Task => Count the lines in the material below that contain the string "text", matching case exactly. Give only the number.

Data records =>
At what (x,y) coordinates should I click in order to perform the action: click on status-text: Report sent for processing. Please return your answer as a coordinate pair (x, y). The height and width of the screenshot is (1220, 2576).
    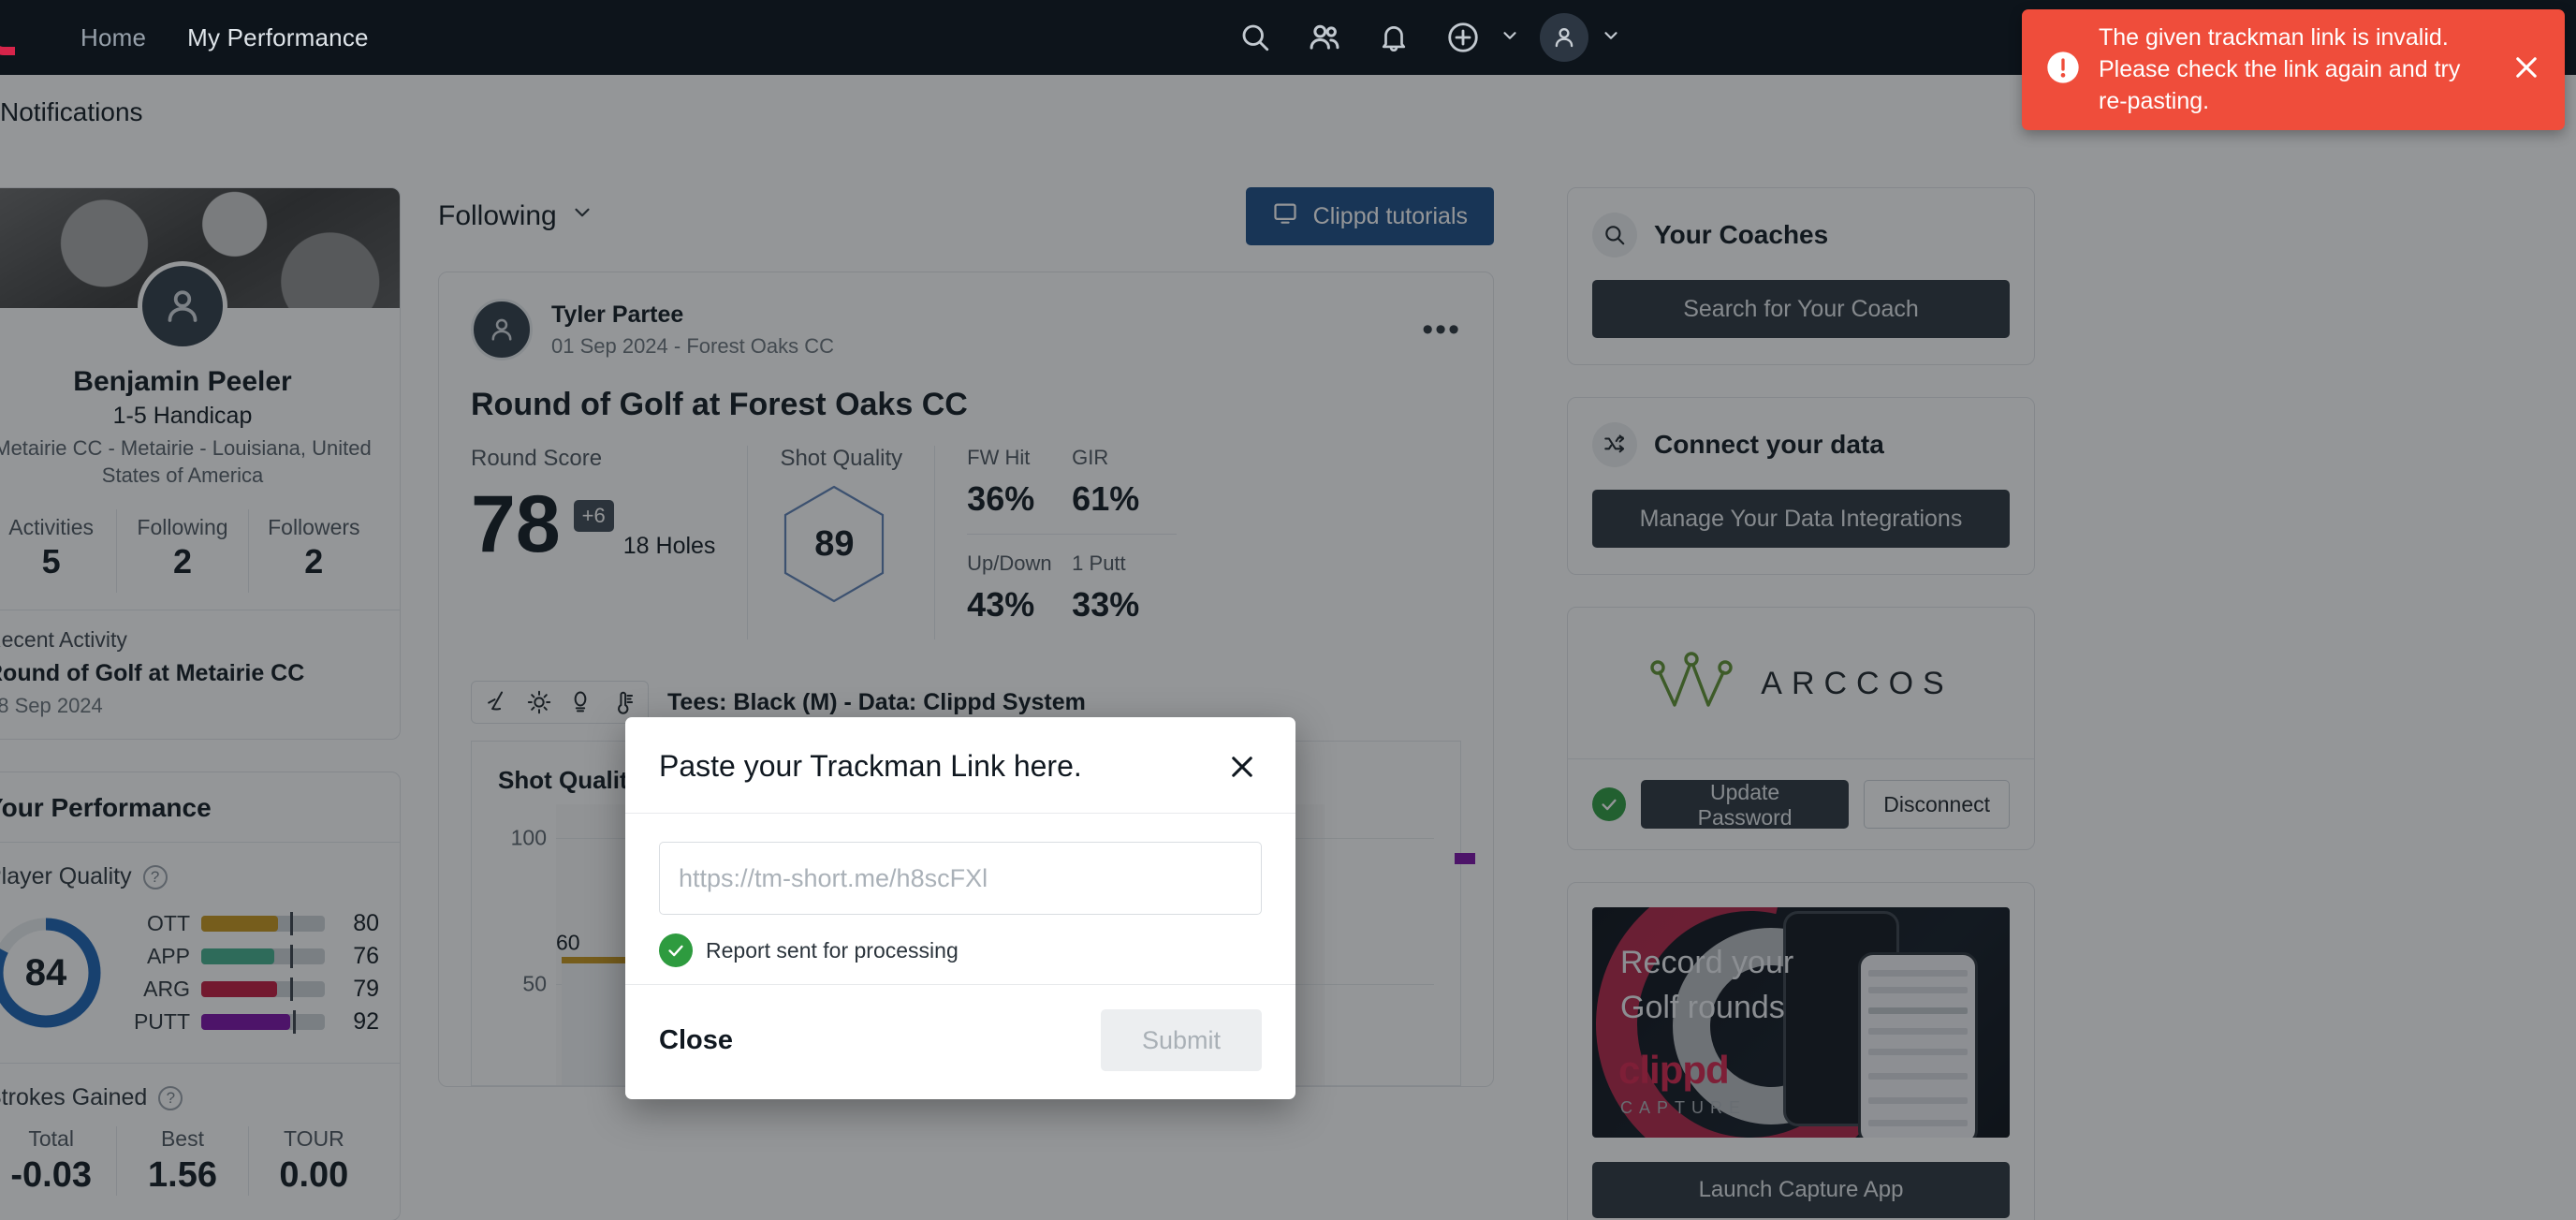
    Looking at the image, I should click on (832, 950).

---

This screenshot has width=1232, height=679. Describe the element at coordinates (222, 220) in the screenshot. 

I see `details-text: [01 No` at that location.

==

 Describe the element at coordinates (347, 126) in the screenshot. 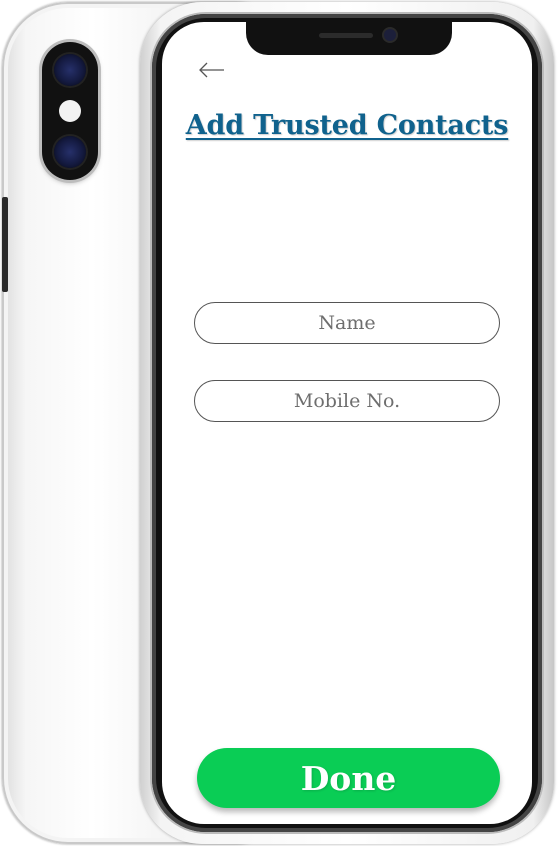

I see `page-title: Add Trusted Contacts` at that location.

Solution for this task => 2